No, this time of year rocks because the kids have returned to school.
That means you insist they go to bed at a reasonable time so you can catch up on some games meant for the over-17 crowd. So grab a beer and one of these new entries, and celebrate earlier bed times!
Sam Fisher, super spy, the lead character in Tom Clancy's "Splinter Cell" series, has been through a lot. He's watched friends and loved ones die, has been disavowed by the secret agency he worked tirelessly for and has survived the series' previous dismal installment, "Splinter Cell: Conviction."
Fisher makes a big comeback in "Splinter Cell: Blacklist," featuring a return to the stealth-based gameplay that made the franchise so successful.
The story -- which is mediocre and inconsequential -- revolves around the usual terrorist threats, convoluted plot twists and edge-of-your-seat close calls that make these games so much fun to play.
But gamers don't play "Splinter Cell" expecting "War and Peace" (my apologies to Mr. Clancy, who likely had little to do with the story here); they play for the refined gameplay that allows them to choose how to approach each situation.

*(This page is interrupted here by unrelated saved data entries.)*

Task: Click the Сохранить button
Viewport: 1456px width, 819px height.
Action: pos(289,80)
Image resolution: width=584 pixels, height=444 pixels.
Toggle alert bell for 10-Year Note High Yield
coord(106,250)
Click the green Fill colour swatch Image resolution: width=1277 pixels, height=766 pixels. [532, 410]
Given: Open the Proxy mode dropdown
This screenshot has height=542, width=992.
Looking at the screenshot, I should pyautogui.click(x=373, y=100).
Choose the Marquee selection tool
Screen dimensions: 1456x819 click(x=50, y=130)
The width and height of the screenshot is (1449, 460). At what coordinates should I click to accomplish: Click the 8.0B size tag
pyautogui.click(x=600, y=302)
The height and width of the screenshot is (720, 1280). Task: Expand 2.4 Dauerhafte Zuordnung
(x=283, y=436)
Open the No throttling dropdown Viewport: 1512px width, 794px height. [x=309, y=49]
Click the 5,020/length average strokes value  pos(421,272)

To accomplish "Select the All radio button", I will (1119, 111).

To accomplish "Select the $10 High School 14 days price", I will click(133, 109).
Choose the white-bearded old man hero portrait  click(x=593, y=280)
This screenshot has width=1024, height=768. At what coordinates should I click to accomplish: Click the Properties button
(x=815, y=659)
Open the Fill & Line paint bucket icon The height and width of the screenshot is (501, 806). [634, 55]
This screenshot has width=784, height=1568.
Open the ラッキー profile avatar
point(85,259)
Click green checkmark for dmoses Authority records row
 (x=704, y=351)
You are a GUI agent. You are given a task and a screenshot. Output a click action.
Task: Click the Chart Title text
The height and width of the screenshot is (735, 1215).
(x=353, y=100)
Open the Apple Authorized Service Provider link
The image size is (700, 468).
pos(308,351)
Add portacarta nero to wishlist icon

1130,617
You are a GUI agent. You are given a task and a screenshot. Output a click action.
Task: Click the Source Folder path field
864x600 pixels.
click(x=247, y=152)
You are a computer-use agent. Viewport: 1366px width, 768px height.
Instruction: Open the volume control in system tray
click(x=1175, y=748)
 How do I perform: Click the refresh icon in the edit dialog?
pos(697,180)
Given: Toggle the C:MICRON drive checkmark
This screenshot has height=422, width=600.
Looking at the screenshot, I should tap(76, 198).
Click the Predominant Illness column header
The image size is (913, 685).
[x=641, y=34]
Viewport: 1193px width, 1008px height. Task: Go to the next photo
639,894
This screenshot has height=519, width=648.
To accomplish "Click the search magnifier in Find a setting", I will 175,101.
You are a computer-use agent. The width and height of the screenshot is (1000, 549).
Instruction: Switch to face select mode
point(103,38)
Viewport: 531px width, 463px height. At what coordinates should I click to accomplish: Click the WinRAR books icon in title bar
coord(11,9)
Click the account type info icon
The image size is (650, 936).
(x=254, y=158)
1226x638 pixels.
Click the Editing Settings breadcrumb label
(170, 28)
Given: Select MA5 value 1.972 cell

You can run in guns blazing, if that's your thing, and find success. However, if you choose to play as the designers intended, you still will find multiple options and paths.
In fact, the game encourages replay by ranking you in three different areas -- Ghost, Panther and Assault.
Ghost challenges you to approach situations in a non-lethal way, knocking out or bypassing your opponents and leaving them alive. Panther requires a stealth approach but allows you to dispose of enemies any way you see fit. And Assault caters to those who don't care if they're seen or not.
The sublime gameplay makes me want to replay sections just to see how I could approach situations differently, elevating "Blacklist" to my favorite "Splinter Cell" entry.
I have one complaint, though. The actor who voiced Fisher from the start -- the incomparable Michael Ironside -- has been replaced. The new Fisher, Eric Johnson, comes off about as generic as his name suggests, though, to be fair, Ironside nailed it every time, making for a difficult act to follow.
Nevertheless, between the return of the stealth-based gameplay, the revamped multiplayer (Spies vs. Mercs is back!) and a good, if somewhat forgettable, co-op campaign, there's a lot to love here.
Stealth fans, put on your goggles and start sneaking about today.
From: Deep Silver
Who it's for: Those who enjoy games but don't take themselves quite so seriously
Console: Xbox 360, PS3
The "Saints Row" series is ridiculous. So over-the-top it can't see the ground. So outrageous -- and occasionally offensive -- it caters to the same audience as the "American Pie" movies and pull-my-finger jokes.
However, this ridiculousness isn't necessarily a bad thing. Sometimes ridiculous can be fun. This is one of those times.
In "Saints Row IV," you play Boss, a former member of the Saints gang who has become president of the United States.
Aliens invade. The POTUS gains super powers. Mayhem ensues.
While the "Saints Row" series was originally positioned as a serious contender to Rockstar Games' "Grand Theft Auto" franchise, the former has gone farther and farther down the rabbit hole.
The open-world gameplay remains a lot of fun, tasking players to collect hundreds of objects, complete a plethora of side missions and immerse themselves in the madness.
The biggest problem with "Saints Row IV" comes from the superpowers. Once your character can run like a bullet train and leap multiple blocks at a time, there's little motivation to use the game's vehicles to move about, which limits the gameplay.
If you're looking for a hilarious, fun and well-crafted open-world game, though, "Saints Row IV" will scratch that itch.